Rediker started working on “The Return of Benjamin Lay” with Naomi Wallace — who he called a “dear friend” and a “quite distinguished playwright” — in 2017. He has high praise for those who brought the production to life once the COVID pandemic began to dissipate. 

“We started up again once things loosened up, and we began to work with a director named Ron Daniels, who is a very distinguished guy,” Rediker said. “He worked for many years in the Royal Shakespeare Company.”

Once onboard, Daniels led them to Mark Povinelli. A little person like Lay was, Povinelli was once president of what Rediker called the “very big organization” of Little People of America. “So, he’s an activist on behalf of people with dwarfism.”

‘A significant gap’

The play’s three-and-a-half week run in London was well-received, winning Best Production of the Year from the London Pub Theatre Awards. The Guardian wrote a positive editorial on the production and its historical significance.

“We had quite a number of Quakers. They’re very well organized, and they got the word out, so we saw a lot of them,” Rediker said of the “highly various” audience in London. “There was quite an interesting number of people from the Caribbean, especially from Barbados, where part of the play’s action takes place, because Benjamin lived in this leading slave society for about a year and a half.

“That’s where he actually became an abolitionist, because he saw the horrors that were inflicted upon enslaved people. And we had sort of an invitation to take the play to Barbados, and we hope to be able to do that someday.
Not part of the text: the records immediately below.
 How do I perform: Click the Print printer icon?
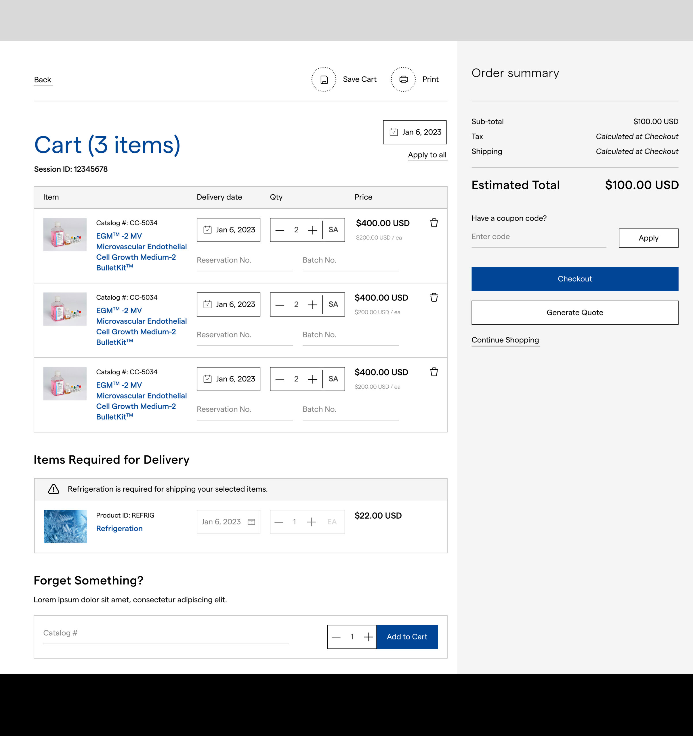coord(403,80)
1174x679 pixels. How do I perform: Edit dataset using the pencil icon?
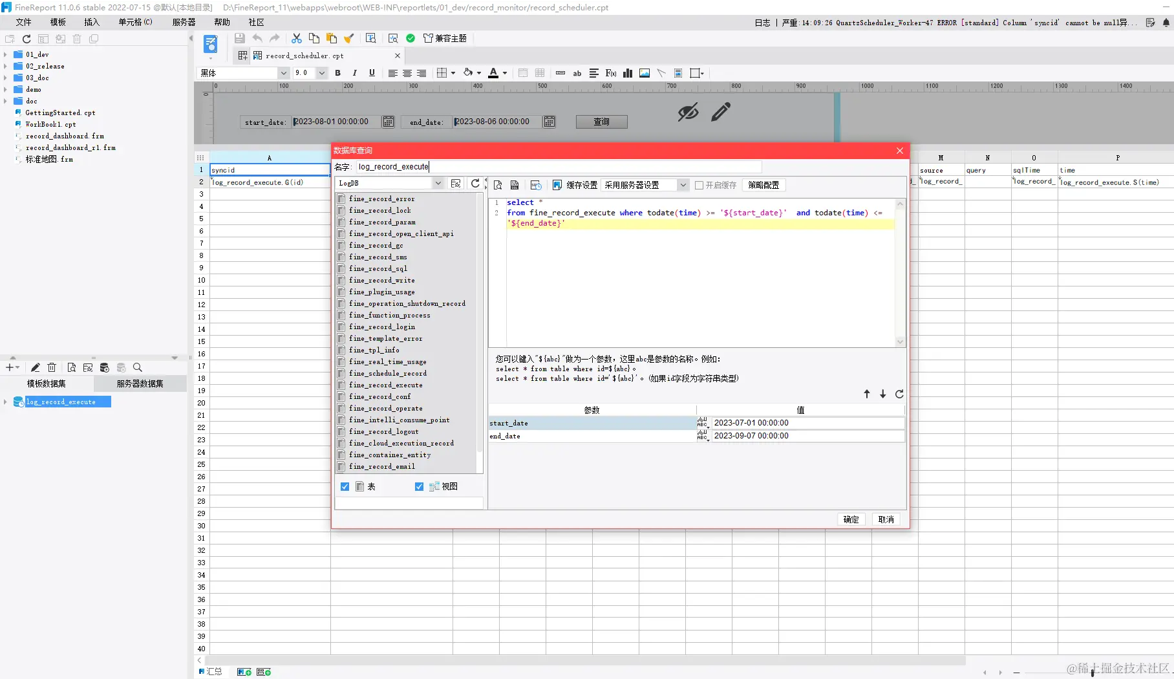(36, 367)
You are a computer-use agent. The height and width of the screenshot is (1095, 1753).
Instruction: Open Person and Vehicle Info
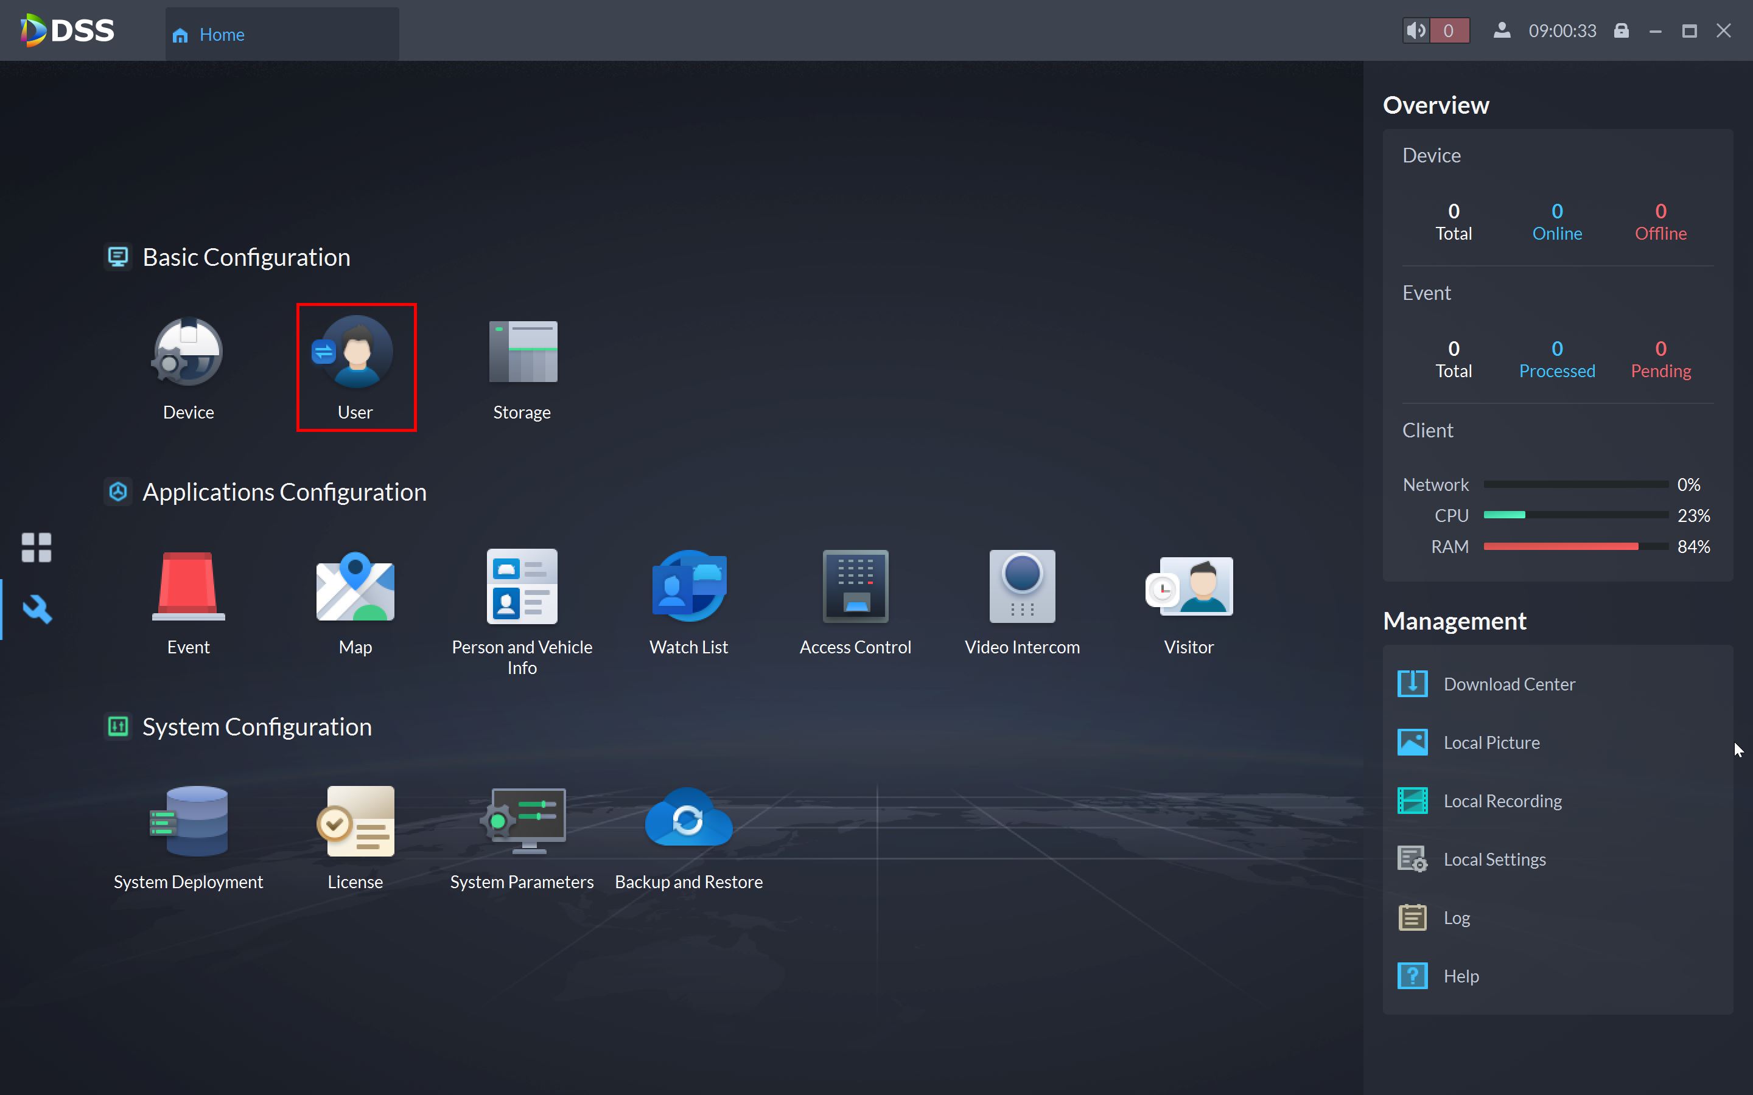[522, 587]
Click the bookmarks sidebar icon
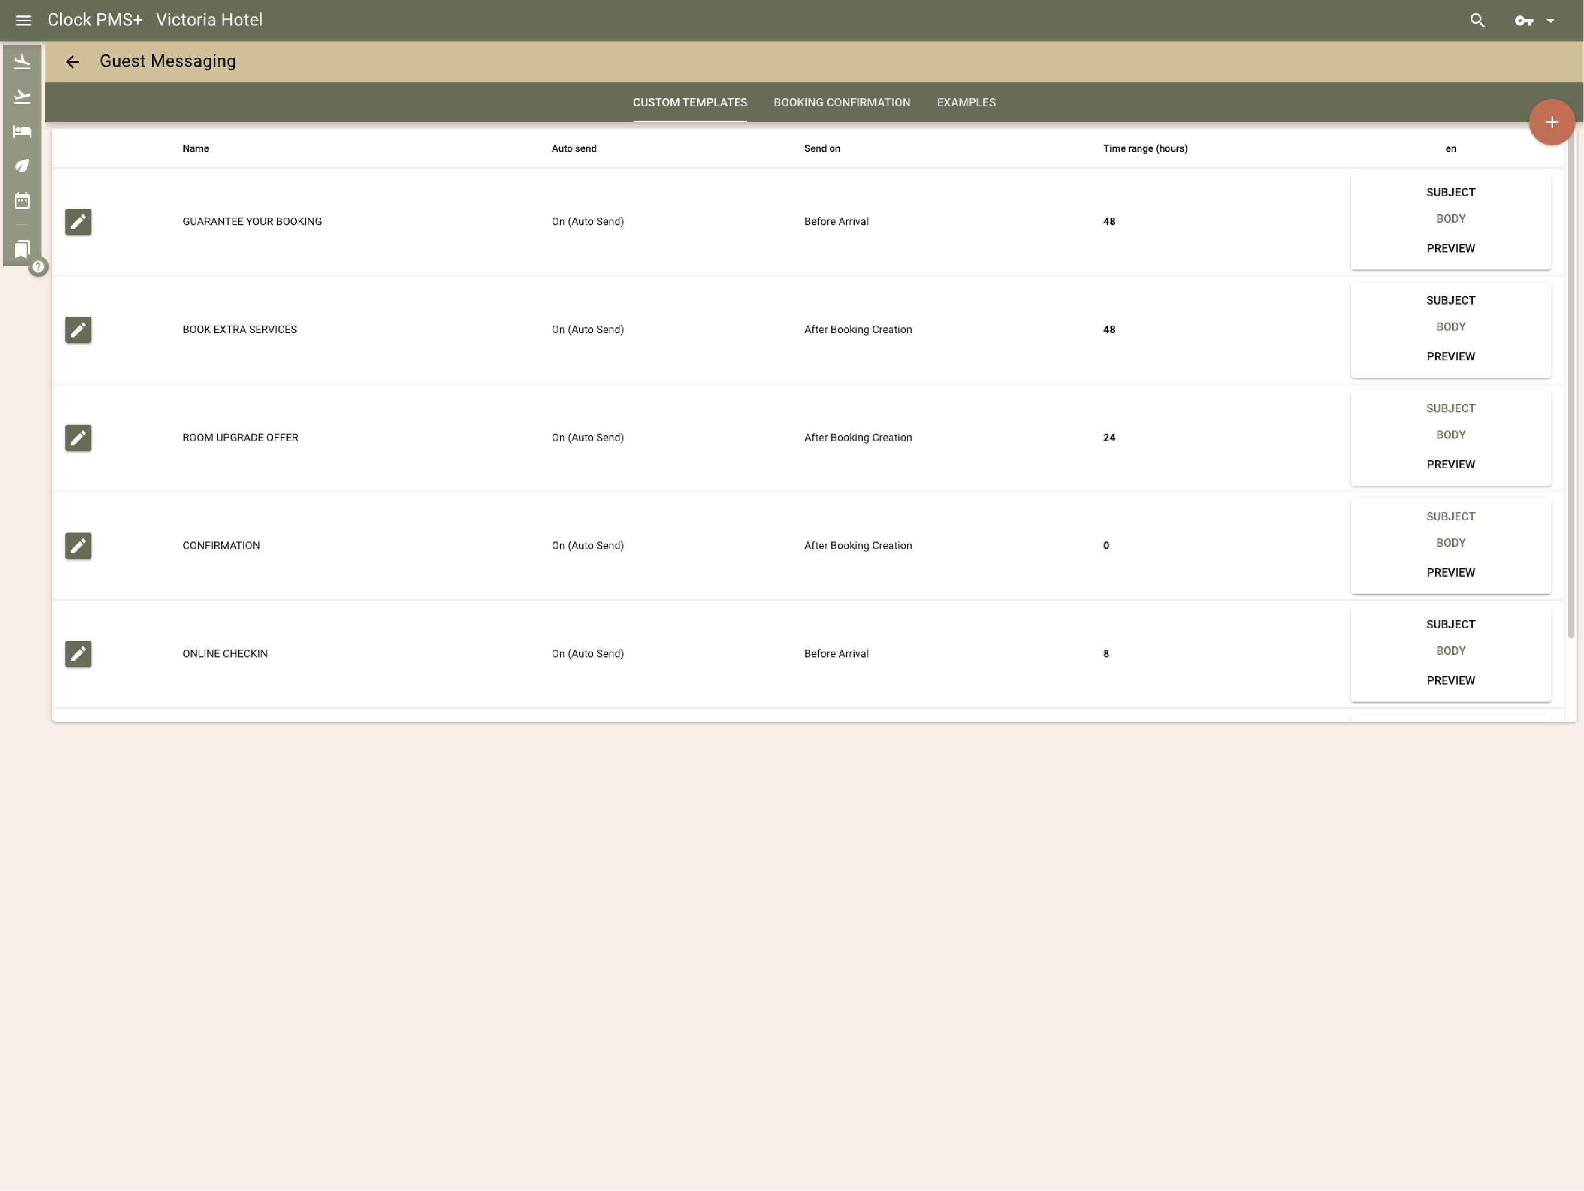Viewport: 1584px width, 1191px height. point(22,249)
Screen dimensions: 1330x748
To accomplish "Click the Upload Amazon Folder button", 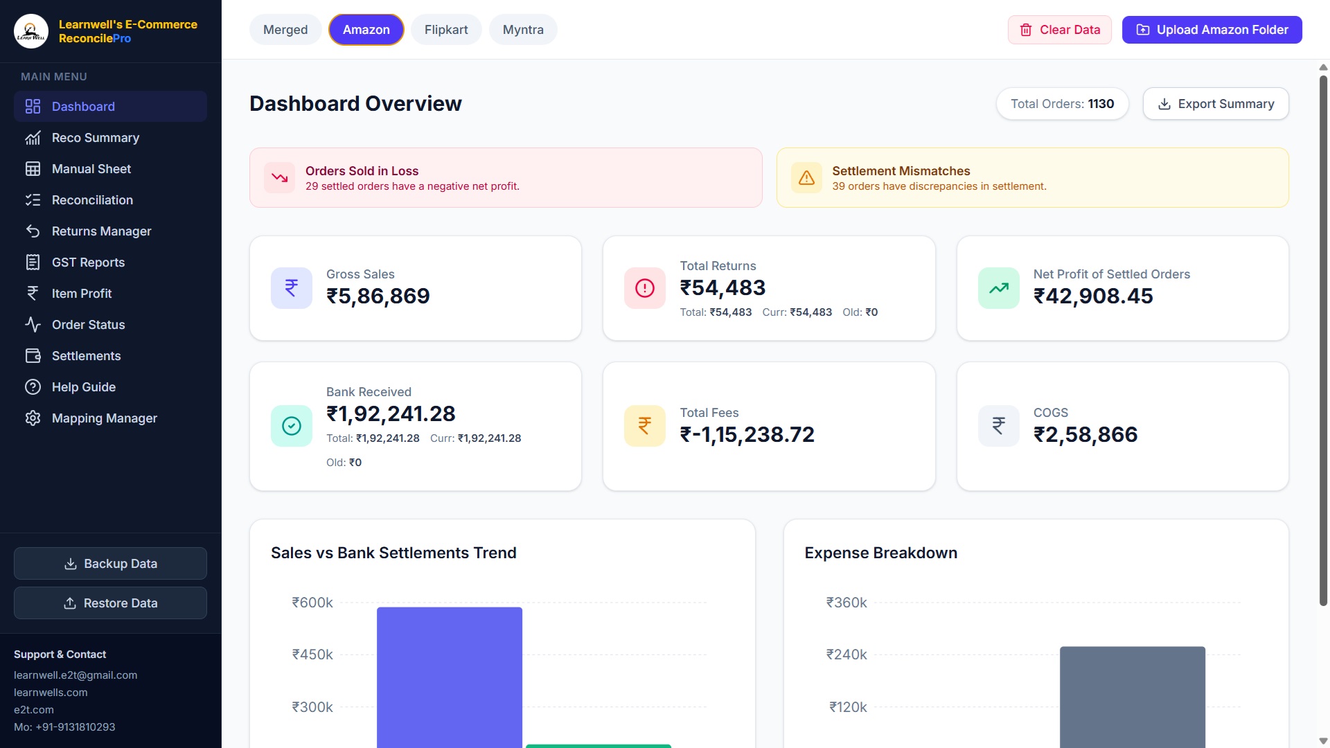I will 1212,30.
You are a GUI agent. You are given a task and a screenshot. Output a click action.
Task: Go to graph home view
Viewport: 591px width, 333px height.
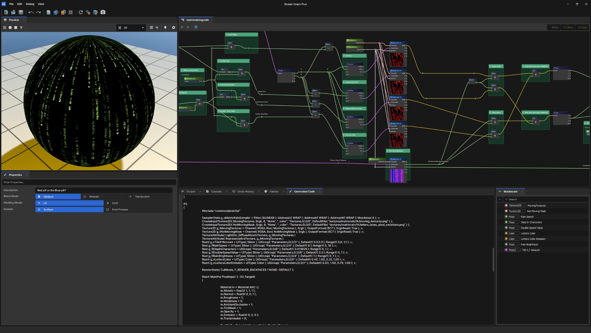(196, 27)
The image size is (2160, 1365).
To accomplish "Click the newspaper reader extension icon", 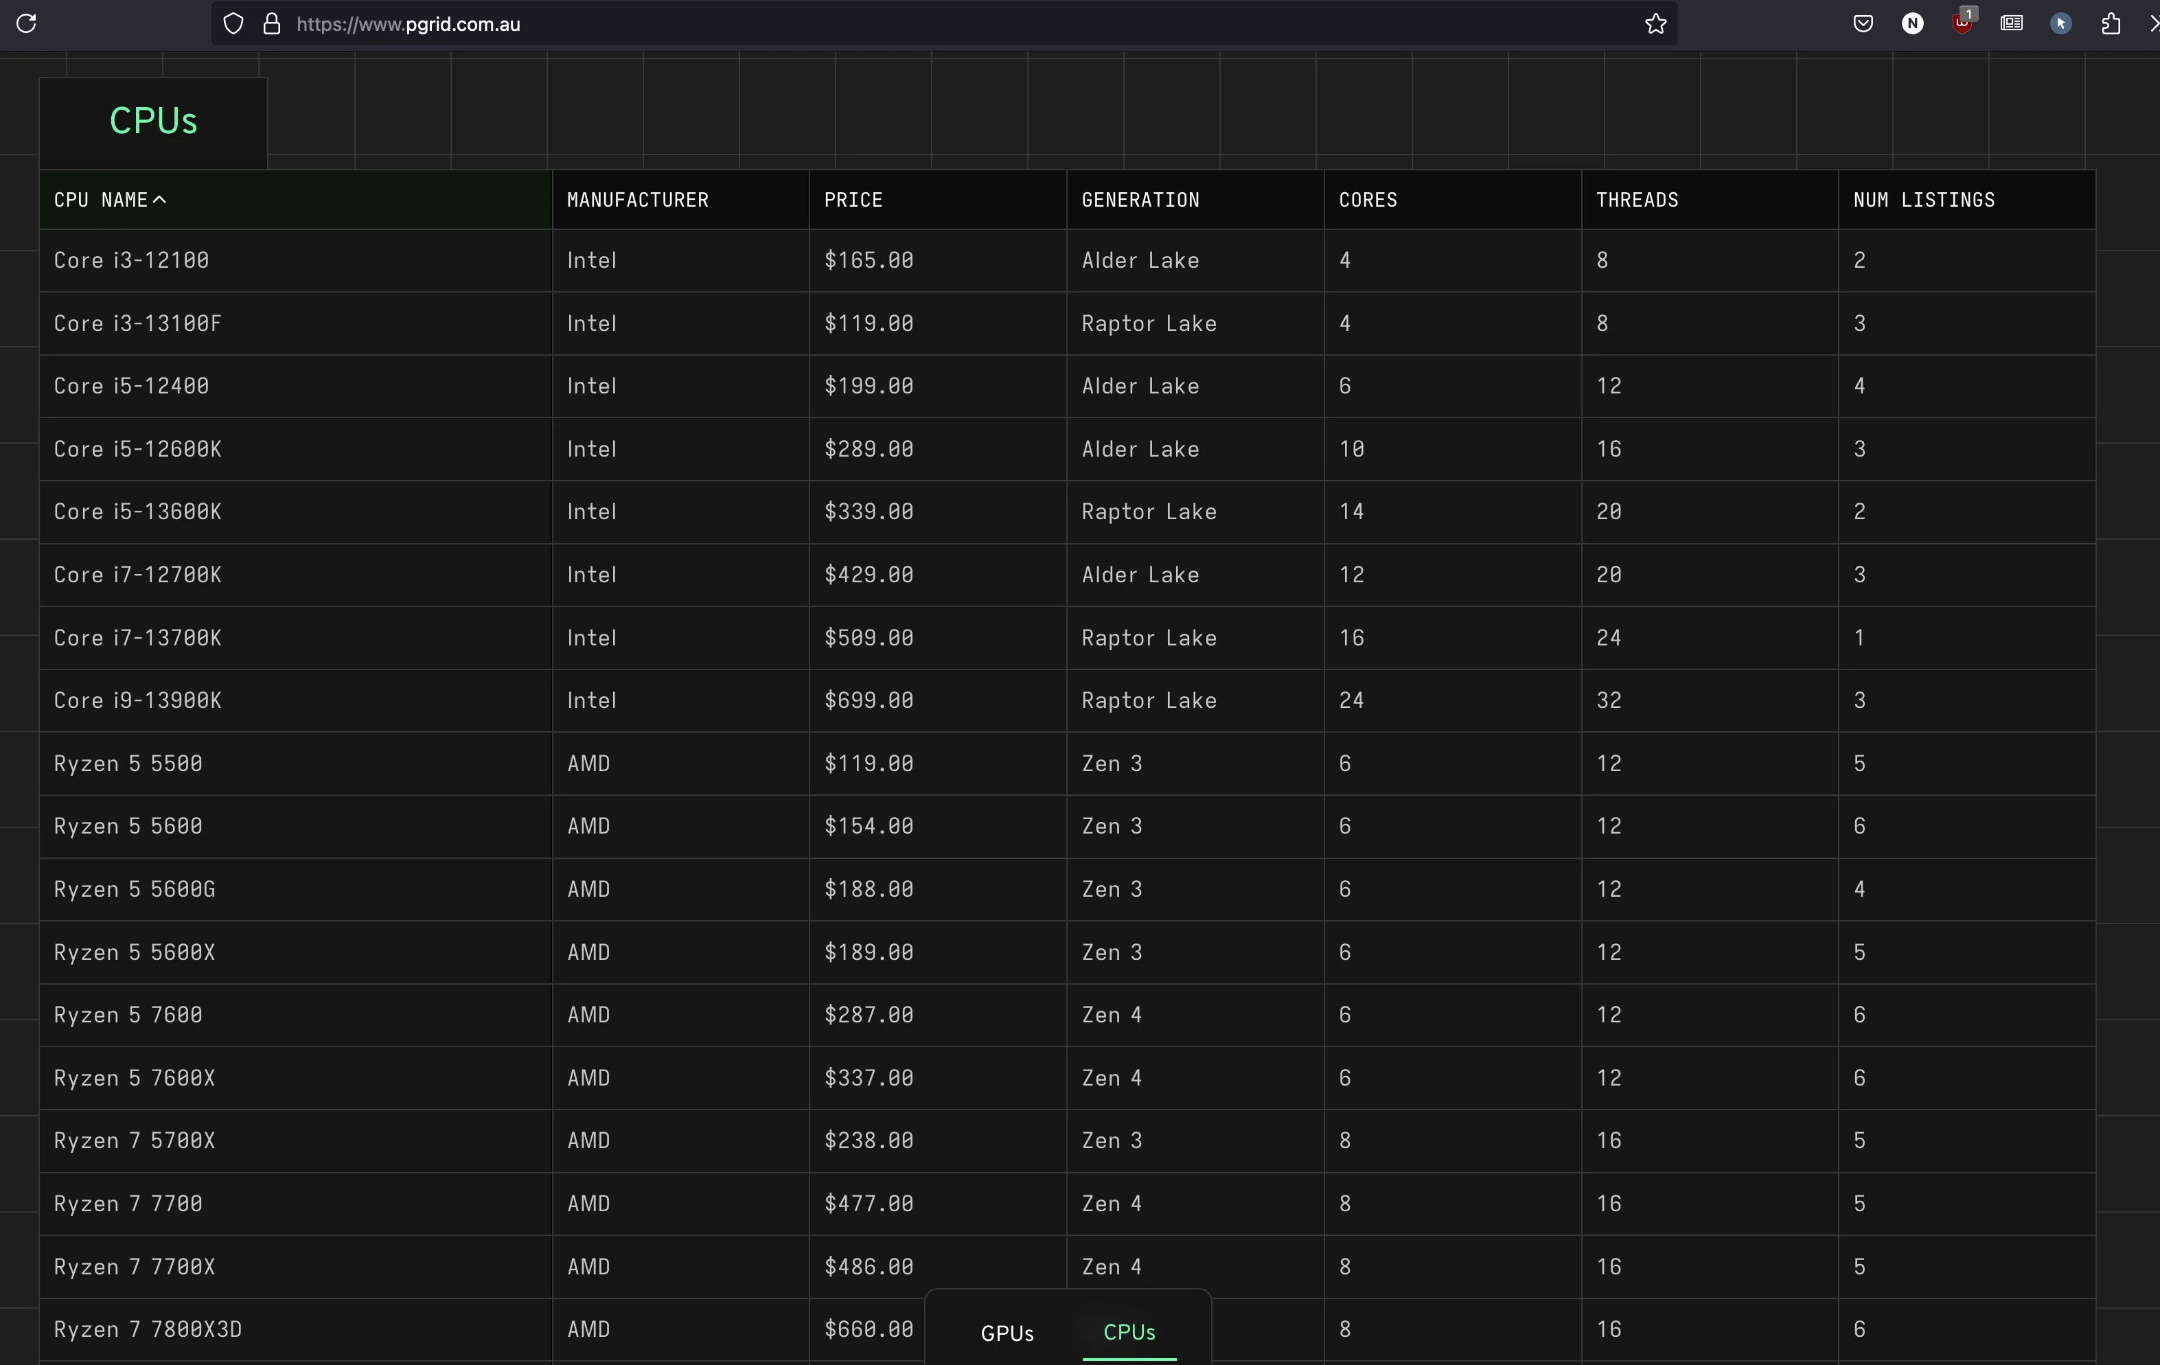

But our top priority for now was coming to the U.S.”

Following its January-February run in Braddock, “The Return of Benjamin Lay” will be staged in New York beginning March 14, and Philadelphia starting May 1.

“So the next six months, we’ll have runs in three different American cities.”

Rediker said he’s hopeful that American audiences, who “live with the effects” of slavery every day, will connect as, or more, deeply than those who caught the production in England.

“I hope so, but I don’t know for sure, because … even though scholars have done extraordinary work over the past 50 years or so on the issue of American slavery, there’s still a significant gap between the scholarship and public knowledge,” he noted. “But we think it’s a timely play.

“It’s about a man who showed great conviction and courage saying things that were not popular in his era.”